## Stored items
□ □ □ □ □

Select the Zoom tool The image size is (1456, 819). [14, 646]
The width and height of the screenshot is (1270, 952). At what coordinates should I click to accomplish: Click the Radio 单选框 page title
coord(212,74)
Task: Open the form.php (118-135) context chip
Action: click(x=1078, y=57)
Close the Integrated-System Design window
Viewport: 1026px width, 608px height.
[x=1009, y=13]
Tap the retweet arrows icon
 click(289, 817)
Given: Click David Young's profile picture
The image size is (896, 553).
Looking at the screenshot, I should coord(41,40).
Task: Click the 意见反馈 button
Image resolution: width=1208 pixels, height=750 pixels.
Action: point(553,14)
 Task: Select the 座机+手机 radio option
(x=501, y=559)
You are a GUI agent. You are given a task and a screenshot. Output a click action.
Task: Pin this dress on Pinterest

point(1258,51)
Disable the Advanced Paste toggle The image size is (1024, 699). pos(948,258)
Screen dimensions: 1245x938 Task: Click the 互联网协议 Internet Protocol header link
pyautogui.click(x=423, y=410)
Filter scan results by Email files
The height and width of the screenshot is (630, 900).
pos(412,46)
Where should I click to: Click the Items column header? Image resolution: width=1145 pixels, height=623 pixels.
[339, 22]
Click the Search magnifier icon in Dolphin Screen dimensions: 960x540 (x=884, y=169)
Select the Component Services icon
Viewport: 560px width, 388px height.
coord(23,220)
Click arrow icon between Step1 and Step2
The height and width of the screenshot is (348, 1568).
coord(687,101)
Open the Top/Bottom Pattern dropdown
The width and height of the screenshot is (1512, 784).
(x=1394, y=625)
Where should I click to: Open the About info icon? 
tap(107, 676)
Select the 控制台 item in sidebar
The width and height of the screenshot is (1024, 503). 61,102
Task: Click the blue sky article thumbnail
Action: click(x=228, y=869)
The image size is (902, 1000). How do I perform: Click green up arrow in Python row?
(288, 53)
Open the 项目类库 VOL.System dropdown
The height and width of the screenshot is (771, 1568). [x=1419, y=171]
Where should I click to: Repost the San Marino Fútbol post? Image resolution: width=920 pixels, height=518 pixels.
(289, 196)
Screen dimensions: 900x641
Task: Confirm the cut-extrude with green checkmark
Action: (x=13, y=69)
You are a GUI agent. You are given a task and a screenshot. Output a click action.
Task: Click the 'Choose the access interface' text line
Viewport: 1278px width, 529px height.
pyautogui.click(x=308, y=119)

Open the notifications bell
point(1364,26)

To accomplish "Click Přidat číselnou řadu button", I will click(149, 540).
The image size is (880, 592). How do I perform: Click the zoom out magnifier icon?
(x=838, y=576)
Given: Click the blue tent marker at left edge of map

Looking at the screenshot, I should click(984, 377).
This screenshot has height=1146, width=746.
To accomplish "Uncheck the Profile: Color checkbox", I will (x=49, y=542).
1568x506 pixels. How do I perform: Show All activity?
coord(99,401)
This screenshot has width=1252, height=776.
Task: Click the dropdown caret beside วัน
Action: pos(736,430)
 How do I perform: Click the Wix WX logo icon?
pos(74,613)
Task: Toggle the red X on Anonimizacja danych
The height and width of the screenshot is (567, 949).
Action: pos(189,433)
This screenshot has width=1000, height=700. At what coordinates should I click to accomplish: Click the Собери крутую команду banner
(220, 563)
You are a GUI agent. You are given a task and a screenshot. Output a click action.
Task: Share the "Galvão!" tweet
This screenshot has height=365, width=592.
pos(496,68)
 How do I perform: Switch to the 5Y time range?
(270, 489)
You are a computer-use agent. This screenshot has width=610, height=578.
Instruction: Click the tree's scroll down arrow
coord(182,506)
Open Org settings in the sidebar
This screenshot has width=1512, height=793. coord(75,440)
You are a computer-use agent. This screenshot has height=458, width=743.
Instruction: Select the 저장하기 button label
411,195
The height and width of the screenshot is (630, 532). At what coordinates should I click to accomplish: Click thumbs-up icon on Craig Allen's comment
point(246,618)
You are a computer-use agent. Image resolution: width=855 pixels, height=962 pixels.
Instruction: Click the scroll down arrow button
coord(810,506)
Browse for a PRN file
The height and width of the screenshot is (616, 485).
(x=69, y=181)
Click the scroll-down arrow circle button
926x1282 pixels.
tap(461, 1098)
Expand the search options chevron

□ □ □ □ □

## ABOUT THIS EXERCISE
All the records above must be transcribed without a single change to any word.

## PROBLEM SOLUTION
Select the Zoom tool The image size is (1456, 819). [14, 646]
The width and height of the screenshot is (1270, 952). At what coordinates should I click to accomplish: Click the Radio 单选框 page title
coord(212,74)
Task: Open the form.php (118-135) context chip
Action: click(x=1078, y=57)
Close the Integrated-System Design window
Viewport: 1026px width, 608px height.
[x=1009, y=13]
Tap the retweet arrows icon
 click(289, 817)
Given: Click David Young's profile picture
The image size is (896, 553).
Looking at the screenshot, I should coord(41,40).
Task: Click the 意见反馈 button
Image resolution: width=1208 pixels, height=750 pixels.
Action: point(553,14)
 Task: Select the 座机+手机 radio option
(x=501, y=559)
You are a GUI agent. You are given a task and a screenshot. Output a click action.
Task: Pin this dress on Pinterest

point(1258,51)
Disable the Advanced Paste toggle The image size is (1024, 699). pos(948,258)
Screen dimensions: 1245x938 Task: Click the 互联网协议 Internet Protocol header link
pyautogui.click(x=423, y=410)
Filter scan results by Email files
The height and width of the screenshot is (630, 900).
pos(412,46)
Where should I click to: Click the Items column header? Image resolution: width=1145 pixels, height=623 pixels.
[339, 22]
Click the Search magnifier icon in Dolphin Screen dimensions: 960x540 (x=884, y=169)
Select the Component Services icon
Viewport: 560px width, 388px height.
coord(23,220)
Click arrow icon between Step1 and Step2
The height and width of the screenshot is (348, 1568).
coord(687,101)
Open the Top/Bottom Pattern dropdown
The width and height of the screenshot is (1512, 784).
(x=1394, y=625)
Where should I click to: Open the About info icon? 
tap(107, 676)
Select the 控制台 item in sidebar
The width and height of the screenshot is (1024, 503). 61,102
Task: Click the blue sky article thumbnail
Action: click(x=228, y=869)
The image size is (902, 1000). How do I perform: Click green up arrow in Python row?
(288, 53)
Open the 项目类库 VOL.System dropdown
The height and width of the screenshot is (771, 1568). [x=1419, y=171]
Where should I click to: Repost the San Marino Fútbol post? Image resolution: width=920 pixels, height=518 pixels.
(289, 196)
Screen dimensions: 900x641
Task: Confirm the cut-extrude with green checkmark
Action: (x=13, y=69)
You are a GUI agent. You are given a task and a screenshot. Output a click action.
Task: Click the 'Choose the access interface' text line
Viewport: 1278px width, 529px height.
pyautogui.click(x=308, y=119)

Open the notifications bell
point(1364,26)

To accomplish "Click Přidat číselnou řadu button", I will click(149, 540).
The image size is (880, 592). How do I perform: Click the zoom out magnifier icon?
(x=838, y=576)
Given: Click the blue tent marker at left edge of map

Looking at the screenshot, I should click(984, 377).
This screenshot has height=1146, width=746.
To accomplish "Uncheck the Profile: Color checkbox", I will (x=49, y=542).
1568x506 pixels. How do I perform: Show All activity?
coord(99,401)
This screenshot has width=1252, height=776.
Task: Click the dropdown caret beside วัน
Action: pos(736,430)
 How do I perform: Click the Wix WX logo icon?
pos(74,613)
Task: Toggle the red X on Anonimizacja danych
The height and width of the screenshot is (567, 949).
Action: pos(189,433)
This screenshot has width=1000, height=700. At what coordinates should I click to accomplish: Click the Собери крутую команду banner
(220, 563)
You are a GUI agent. You are given a task and a screenshot. Output a click action.
Task: Share the "Galvão!" tweet
This screenshot has height=365, width=592.
pos(496,68)
 How do I perform: Switch to the 5Y time range?
(270, 489)
You are a computer-use agent. This screenshot has width=610, height=578.
Instruction: Click the tree's scroll down arrow
coord(182,506)
Open Org settings in the sidebar
This screenshot has width=1512, height=793. coord(75,440)
You are a computer-use agent. This screenshot has height=458, width=743.
Instruction: Select the 저장하기 button label
411,195
The height and width of the screenshot is (630, 532). At what coordinates should I click to accomplish: Click thumbs-up icon on Craig Allen's comment
point(246,618)
You are a computer-use agent. Image resolution: width=855 pixels, height=962 pixels.
Instruction: Click the scroll down arrow button
coord(810,506)
Browse for a PRN file
The height and width of the screenshot is (616, 485).
(x=69, y=181)
Click the scroll-down arrow circle button
926x1282 pixels.
tap(461, 1098)
Expand the search options chevron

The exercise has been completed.